Come December and a palpable frenzy can be witnessed everywhere in the office! It is the time companies ask employees to submit their investment proofs for tax calculation, and suddenly everyone starts discussing tax and tax-saving investments. It is usually at times like these that you may make uninformed investment decisions by parking your funds in instruments that either don’t end up beating inflation, or lock up your money for a long time.

This is when the concept of equity-linked savings scheme (ELSS) gains prominence. ELSS doesn’t only save tax for an investor, but it also helps fulfil investors’ goal of creating wealth in the long-term. One can invest in ELSS funds to meet their various life goals of buying a vehicle, a house, taking a long-awaiting international vacation, etc.

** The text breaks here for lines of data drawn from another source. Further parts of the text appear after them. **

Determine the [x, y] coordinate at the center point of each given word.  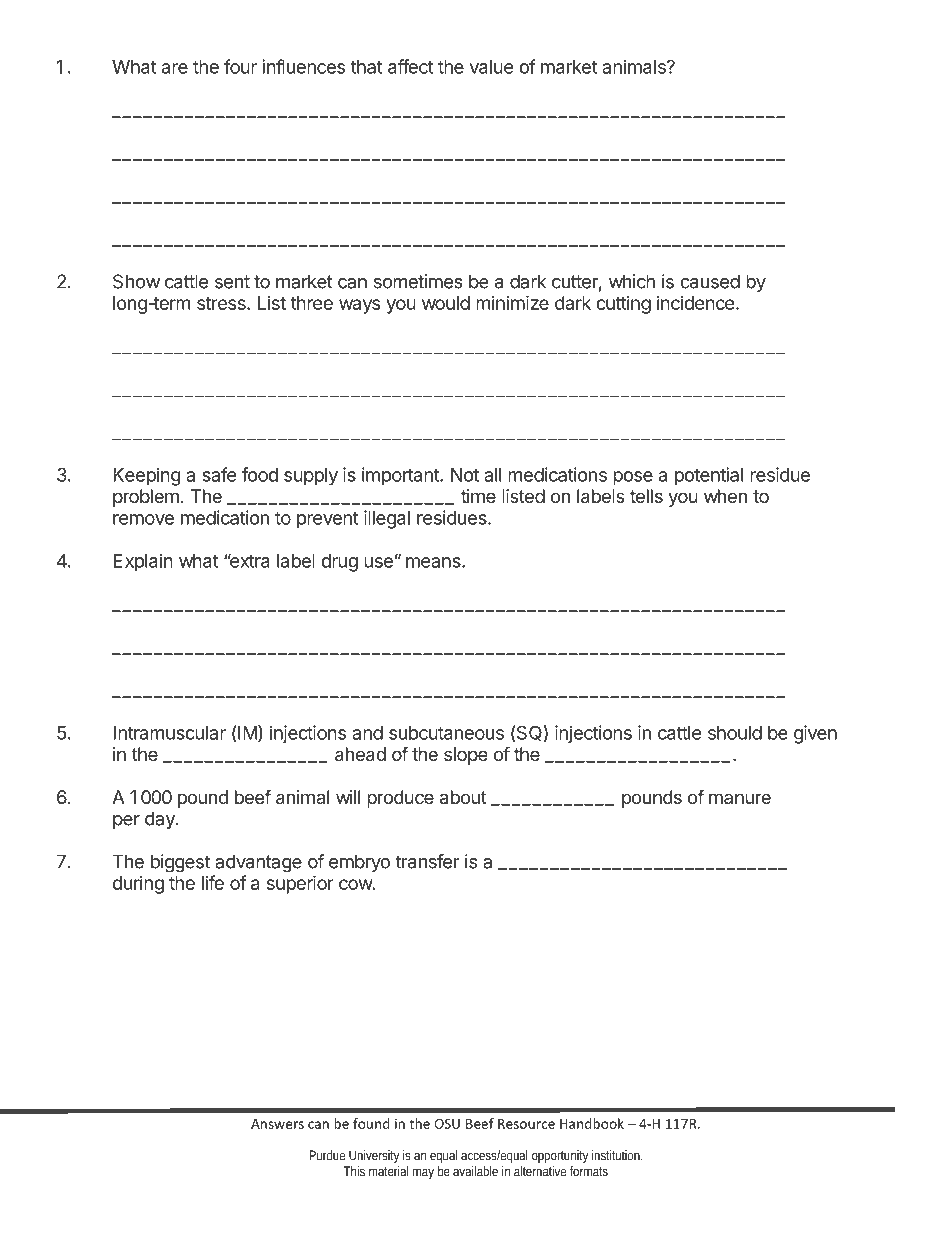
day [161, 820]
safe [219, 474]
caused [710, 281]
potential [709, 476]
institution [617, 1155]
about [463, 797]
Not [465, 475]
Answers [277, 1124]
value [491, 67]
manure [740, 798]
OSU [447, 1124]
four [240, 66]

Here are five things you need to know about ELSS funds:

Helps save tax:

ELSS funds fall under the Section 80C category of investments, which help you reduce your taxable income by up to Rs. 1.5 lakh in a financial year. Investors falling in the tax bracket of 30% and 20% can end up saving up to Rs. 46,350 and Rs. 30,900, respectively.

No TDS:

Unlike other instruments, the returns earned on ELSS funds are exempt from tax deducted at source (TDS). This means no capital gains tax will be levied at the time of redemption and the dividend received is tax free.

Lowest lock in:

The one feature that makes ELSS stand out among its other tax-saving peers is that of its lowest lock-in period of three years; tax-saving fixed deposits (FDs) have a lock-in period of five years whereas Public Provident Fund (PPF) has 15-year lock-in period.

Superior returns:

As the name suggests, ELSS funds invest majority of its assets in the equity market, thereby helping investors earn inflation-beating returns over the long term. While investing, you will have two plan options –growth and dividend- to choose from. Experts recommend opting for the growth option as it will work well with your long-term goal of wealth creation via the compounding effect.

Ease of investing:

Opening an FD or PPF account needs a lump sum amount to be invested, but that’s not the case with ELSS funds. You can start an ELSS fund with an amount as small as Rs. 500. What’s more, you can set up a predetermined date for investing via the systematic investment plan (SIP) route. This will ensure you maintain a disciplined approach towards investments, while also helping you grow your wealth, in a tax-friendly way!